Team Coordinates Care for Patients with Many Needs
When Eddie Dotson arrived at Vanderbilt University Medical Center last September, he weighed 627 pounds and had so much fluid in his chest that it was hard for him to breathe. His heart, liver and kidneys were failing. Dotson, 40, from Pegram, Tenn., loved to ride motorcycles but had gotten so heavy that he faced spending the rest of his life bedridden in an assisted-living facility.
Then Vanderbilt’s new Complex Care Team got involved.
“In the past we dealt with complex patients on a floor level via case managers,” says Dr. John Morris, associate chief of staff for the Vanderbilt Health System and a professor of surgery and biomedical informatics. “The problem is that a complex patient takes so much time and effort that it hinders the efficient case management of the standard patients. Every complex patient was managed as a one-time event because they were distributed across the enterprise. Now, with the Complex Care Team, we can recognize patterns and design system-wide solutions.”
Currently, the Complex Care Team includes a nurse practitioner, case manager, social worker and financial counselor. There are plans to add a pharmacist, and the team will expand as needs emerge.
Important to the team’s success is the participation of the Vanderbilt Center for Biomedical Ethics and Society. “Ethical challenges are frequently psycho-social, maybe involving family dynamics or living situation, or determining who is the best surrogate for helping make decisions,” says the center’s director, Dr. Keith Meador, BA’78, who is also a professor of psychiatry and health policy.
A year and a half ago, Morris began tracking complex patients—defined as those staying more than 21 days in the hospital—and identified patterns in their disease processes and social situations.
There was the immigrant from Jordan who had been hit by a car and needed to recuperate with family in his homeland, but had an expired passport. The Complex Care Team did the paperwork and arranged a medical escort for his flight home. There’s also the dialysis patient who had been banned from local outpatient dialysis centers for disruptive behavior, and the patient who was ready to be discharged but had no home to go to.

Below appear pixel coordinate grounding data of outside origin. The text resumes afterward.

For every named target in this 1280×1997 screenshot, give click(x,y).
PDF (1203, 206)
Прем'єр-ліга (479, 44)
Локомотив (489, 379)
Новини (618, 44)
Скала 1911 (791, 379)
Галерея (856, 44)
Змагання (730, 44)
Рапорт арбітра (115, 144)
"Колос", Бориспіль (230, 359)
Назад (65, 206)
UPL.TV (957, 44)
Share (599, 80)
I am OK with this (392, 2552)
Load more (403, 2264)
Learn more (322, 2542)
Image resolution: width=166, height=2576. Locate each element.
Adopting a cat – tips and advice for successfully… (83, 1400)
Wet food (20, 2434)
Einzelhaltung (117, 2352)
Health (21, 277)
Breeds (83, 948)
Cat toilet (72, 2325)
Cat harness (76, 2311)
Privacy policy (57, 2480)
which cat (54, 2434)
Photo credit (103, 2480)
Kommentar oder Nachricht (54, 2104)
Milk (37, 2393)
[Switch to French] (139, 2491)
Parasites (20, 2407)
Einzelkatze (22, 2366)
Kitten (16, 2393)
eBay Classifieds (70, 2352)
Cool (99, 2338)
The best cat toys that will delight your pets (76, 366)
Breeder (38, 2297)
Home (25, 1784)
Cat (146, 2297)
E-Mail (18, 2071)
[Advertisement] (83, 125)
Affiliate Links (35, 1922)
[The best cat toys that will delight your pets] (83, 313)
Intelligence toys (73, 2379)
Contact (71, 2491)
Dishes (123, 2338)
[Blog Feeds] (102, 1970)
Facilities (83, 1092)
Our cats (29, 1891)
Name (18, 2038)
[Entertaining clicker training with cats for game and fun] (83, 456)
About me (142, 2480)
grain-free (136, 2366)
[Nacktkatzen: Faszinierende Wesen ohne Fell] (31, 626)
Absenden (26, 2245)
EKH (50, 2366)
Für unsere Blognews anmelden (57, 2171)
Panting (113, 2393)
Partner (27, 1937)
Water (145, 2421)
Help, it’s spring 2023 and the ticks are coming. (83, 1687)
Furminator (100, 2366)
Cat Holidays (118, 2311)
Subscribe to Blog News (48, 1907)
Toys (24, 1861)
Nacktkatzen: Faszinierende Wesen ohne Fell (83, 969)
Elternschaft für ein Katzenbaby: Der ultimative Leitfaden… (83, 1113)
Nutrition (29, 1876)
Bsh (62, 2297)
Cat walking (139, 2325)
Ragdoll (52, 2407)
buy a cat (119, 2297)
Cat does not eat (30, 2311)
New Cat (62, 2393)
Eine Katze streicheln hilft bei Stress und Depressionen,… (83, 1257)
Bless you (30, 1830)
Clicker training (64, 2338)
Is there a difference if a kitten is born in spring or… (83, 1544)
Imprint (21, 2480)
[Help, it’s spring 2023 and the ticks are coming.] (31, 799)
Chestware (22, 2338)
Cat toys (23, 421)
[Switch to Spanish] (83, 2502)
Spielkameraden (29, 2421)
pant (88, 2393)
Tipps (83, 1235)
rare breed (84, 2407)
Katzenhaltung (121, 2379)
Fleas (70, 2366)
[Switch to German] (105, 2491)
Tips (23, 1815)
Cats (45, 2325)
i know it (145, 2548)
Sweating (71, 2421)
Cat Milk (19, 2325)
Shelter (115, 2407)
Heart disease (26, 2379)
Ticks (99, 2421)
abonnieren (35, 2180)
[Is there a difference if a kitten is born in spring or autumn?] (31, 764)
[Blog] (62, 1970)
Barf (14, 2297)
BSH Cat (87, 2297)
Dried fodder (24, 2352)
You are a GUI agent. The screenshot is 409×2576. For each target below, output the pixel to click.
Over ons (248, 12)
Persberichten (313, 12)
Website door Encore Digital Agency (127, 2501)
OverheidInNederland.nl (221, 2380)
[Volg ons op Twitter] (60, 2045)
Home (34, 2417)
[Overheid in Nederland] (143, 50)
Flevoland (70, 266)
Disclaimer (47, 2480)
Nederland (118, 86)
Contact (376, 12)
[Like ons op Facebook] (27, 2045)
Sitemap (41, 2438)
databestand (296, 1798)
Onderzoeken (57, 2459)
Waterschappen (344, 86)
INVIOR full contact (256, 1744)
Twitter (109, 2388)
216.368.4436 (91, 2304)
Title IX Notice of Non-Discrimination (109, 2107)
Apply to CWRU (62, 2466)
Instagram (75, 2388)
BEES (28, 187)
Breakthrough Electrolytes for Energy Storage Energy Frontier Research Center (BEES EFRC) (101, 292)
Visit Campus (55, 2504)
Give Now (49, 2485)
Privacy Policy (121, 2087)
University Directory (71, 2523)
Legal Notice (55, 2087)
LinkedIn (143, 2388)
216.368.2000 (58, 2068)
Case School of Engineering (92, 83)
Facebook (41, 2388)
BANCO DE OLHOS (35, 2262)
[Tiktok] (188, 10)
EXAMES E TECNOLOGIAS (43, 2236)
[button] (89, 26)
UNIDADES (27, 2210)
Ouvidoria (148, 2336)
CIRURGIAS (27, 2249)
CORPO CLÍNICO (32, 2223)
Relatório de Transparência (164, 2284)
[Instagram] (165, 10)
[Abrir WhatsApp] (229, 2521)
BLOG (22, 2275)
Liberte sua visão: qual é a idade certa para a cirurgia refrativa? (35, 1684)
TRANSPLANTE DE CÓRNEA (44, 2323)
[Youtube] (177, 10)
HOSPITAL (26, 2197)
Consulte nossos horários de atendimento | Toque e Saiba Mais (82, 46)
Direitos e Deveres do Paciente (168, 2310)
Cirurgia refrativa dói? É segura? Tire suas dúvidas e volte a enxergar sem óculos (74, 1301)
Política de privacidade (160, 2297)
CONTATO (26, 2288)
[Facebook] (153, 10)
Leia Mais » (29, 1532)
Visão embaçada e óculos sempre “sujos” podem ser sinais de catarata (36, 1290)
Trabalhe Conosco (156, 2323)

In Dotson’s case the Complex Care Team knew he was committed to losing weight and helped secure a scholarship for him to spend a month at Vanderbilt Stallworth Rehabilitation Hospital. He left Stallworth at 392 pounds, walking under his own power with just a cane. He visits the YMCA every day for cardio and weightlifting. By mid-April 2014 he was at 269 pounds.
“The stories are very sad and the cases can be very hard, but we strive to do the best we can do,” says Cherry Chassan, MSN’03, DNP’13, the Complex Care Team’s nurse practitioner. “We listen to the patient’s goals and have to keep that at the forefront, even in complex cases.”
Among patients staying more than 21 days, Morris figures excess days in the hospital have been reduced by about 5,200. “With this proof of concept, we are expanding the population involved with the care team to be able to include patients with previous history of high resource utilization,” Morris says.
The Complex Care Team is now working to affiliate with community partners to give patients more options for resources and assistance. It is developing a “virtual care team” to follow complex patients outside the hospital.
“In the hospital they said I was six hours from death and didn’t know if they could save me. I saw the writing on the wall,” Dotson recalls. “Sept. 24 was the first time I stood up for a few seconds. It tickled me to death, and I never looked back.”